While the definition of dance is quite broad and basically says dance is simply movement to music, I’d like to refine this a bit for the sake of this article.  Banging your head up and down while splashing a raised beer about is more than a little Neanderthal and not the type of dance I’m referring to.   Neither is shifting your weight from side to side while you run your hands over your partner’s behind.  That is not dancing, it is groping.  Raising your arms over your head in spasmodic motions while gyrating about is again not the dance I am encouraging you to learn; it’s amusing and maybe a bit embarrassing if a friend captures it with their phone, but it’s not dance.  While I will admit that some of these things may be great fun and fit the loose definition of dance as motion to music, they are not likely to get you very far with the fairer sex.

Yes, there are indeed many forms of dance. The kind of dance I’m referring to here is the boy meets girl courtship kind of dance.  It is a dance of connection and unspoken communication of body mind and spirit.  It is a dance of joy and celebration.  Like the courtship dance of the Bird of Paradise it gives a young man a chance to reveal to his partner what type of person he is.  Is he thoughtful and tender while at the same time intense and vibrant?  One’s personality spills out across the dance floor in subtle and not so subtle ways.  A caring intuitive dancer is all about his partner and how they move together, the gentle hints that say, now we’ll spin, turn, cuddle or any one of a thousand steps.

A self-absorbed dancer is all about showing off and how he looks on the floor. This type of dancer will leave his partner mystified as to what is next. If anything is next.  He will whirl, spin and gyrate about looking for a response.  Most likely the response from his partner will be, “No thanks. I’ll sit this one out”.

A young man who is attuned to his partner will find out much about her, and she about him.  Is she responding to your lead, your touch?  Or is she all about herself, not really interested in what you have to say through movement.  Is there joy in her eyes and in her step?  When you both stumble is there a smile and laughter? If body language is as they say 93% of communication, then dance must be the ultimate form of communication.

Learning to dance is one of the easiest things to do.  Two-step, swing, shag and any number of dances are taught in YMCA’s and clubs across the country.  I would argue that once you get the basics down of one it’s not a giant leap to learn the next.  There really is no excuse and nothing to lose.

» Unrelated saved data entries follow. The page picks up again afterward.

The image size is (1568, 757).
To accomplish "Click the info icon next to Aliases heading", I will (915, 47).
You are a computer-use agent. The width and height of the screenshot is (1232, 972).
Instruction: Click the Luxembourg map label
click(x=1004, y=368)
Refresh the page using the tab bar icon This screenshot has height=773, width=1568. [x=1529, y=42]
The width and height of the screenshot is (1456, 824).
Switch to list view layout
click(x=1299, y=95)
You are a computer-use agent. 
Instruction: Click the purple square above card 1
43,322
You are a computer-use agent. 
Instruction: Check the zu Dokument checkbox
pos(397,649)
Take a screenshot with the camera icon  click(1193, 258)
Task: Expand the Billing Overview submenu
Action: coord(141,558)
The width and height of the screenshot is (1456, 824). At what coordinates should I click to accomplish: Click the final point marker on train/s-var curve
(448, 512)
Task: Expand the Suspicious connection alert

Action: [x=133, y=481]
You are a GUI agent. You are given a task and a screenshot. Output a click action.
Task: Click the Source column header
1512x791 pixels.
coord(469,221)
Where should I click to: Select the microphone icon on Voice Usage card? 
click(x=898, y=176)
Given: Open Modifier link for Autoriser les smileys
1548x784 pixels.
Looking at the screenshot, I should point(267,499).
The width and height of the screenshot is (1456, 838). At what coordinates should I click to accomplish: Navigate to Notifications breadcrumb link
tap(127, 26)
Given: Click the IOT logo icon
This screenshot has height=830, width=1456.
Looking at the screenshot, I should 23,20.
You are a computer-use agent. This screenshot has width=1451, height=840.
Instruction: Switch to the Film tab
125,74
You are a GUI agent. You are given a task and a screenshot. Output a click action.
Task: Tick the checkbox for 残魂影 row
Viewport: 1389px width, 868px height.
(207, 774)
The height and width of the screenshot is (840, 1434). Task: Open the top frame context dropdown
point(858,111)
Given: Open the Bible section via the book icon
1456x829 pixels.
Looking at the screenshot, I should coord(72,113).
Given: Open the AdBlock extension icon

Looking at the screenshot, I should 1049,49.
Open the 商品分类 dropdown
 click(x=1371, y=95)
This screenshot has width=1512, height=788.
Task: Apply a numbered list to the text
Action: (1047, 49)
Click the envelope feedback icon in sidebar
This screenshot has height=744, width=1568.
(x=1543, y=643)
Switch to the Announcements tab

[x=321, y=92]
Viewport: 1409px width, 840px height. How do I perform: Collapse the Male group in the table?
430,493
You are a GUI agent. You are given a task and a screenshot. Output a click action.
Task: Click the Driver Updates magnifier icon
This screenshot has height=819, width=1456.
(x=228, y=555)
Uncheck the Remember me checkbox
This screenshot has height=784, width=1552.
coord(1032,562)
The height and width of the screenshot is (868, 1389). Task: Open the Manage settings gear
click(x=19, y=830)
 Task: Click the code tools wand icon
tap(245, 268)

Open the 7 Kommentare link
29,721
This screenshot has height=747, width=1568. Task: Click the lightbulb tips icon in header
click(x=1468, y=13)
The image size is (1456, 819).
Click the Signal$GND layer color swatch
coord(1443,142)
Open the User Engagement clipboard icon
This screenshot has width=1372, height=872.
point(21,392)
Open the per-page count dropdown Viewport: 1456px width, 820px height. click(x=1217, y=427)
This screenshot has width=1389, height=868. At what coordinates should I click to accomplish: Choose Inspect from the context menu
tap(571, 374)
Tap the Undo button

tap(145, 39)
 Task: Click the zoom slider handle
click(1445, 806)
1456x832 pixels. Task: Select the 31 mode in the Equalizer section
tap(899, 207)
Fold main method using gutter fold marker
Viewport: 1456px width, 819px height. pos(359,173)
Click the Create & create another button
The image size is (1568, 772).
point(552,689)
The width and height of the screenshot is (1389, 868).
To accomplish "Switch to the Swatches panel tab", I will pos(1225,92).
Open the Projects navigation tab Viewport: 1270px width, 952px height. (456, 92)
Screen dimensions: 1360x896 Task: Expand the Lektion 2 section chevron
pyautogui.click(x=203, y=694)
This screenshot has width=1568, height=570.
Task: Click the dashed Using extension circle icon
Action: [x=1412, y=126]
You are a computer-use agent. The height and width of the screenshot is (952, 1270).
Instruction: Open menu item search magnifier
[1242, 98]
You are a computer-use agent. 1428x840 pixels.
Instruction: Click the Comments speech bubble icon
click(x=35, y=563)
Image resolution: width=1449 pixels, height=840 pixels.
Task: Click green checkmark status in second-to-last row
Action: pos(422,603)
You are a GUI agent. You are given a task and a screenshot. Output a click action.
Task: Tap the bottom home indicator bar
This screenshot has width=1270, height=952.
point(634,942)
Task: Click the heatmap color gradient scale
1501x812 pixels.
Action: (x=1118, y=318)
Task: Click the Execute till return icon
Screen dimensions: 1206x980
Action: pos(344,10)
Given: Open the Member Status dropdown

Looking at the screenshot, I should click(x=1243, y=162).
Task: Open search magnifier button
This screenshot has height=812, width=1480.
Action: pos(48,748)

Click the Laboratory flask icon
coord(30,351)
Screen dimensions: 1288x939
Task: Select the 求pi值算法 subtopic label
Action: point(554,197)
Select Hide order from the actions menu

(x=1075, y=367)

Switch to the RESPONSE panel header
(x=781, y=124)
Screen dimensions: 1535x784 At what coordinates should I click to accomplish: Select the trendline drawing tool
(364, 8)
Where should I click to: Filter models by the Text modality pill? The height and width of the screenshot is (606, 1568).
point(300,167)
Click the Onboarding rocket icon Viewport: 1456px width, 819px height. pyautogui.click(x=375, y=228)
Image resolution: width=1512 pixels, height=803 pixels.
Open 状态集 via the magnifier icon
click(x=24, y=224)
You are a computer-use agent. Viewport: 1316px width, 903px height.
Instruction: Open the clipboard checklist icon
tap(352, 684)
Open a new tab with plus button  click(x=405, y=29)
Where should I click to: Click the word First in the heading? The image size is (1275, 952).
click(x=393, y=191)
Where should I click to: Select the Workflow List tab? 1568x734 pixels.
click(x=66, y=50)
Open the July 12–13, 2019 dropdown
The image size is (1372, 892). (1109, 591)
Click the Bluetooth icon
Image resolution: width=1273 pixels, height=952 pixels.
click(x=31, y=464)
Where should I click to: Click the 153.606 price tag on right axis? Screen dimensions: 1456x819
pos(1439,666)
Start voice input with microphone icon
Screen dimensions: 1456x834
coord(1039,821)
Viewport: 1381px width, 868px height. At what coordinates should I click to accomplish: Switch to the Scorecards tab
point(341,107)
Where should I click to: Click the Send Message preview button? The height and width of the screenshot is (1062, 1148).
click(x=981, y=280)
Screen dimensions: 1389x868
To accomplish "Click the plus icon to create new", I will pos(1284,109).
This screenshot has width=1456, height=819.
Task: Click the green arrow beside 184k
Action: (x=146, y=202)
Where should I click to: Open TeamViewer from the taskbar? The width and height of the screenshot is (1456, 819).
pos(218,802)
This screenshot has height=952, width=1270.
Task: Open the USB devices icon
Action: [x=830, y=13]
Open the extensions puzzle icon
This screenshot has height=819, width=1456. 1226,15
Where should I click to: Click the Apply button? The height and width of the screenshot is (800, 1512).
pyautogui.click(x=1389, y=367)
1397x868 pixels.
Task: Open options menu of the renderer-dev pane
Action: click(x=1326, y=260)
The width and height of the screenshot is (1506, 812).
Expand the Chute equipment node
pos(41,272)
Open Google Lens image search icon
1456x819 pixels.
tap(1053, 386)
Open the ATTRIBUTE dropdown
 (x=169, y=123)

The joy of dance will take you well beyond the boy meets girl years.  Dancing with the one you love after 25 years of marriage can still be as sensual as when you were young, perhaps even more so.  You intimately know each other’s touch and are now completely in tune without inhibitions. A dance across the kitchen floor will be just as romantic at this point in your life as a slow moonlit dance by the sea.  Learning to dance will truly bring you a lifetime of joy.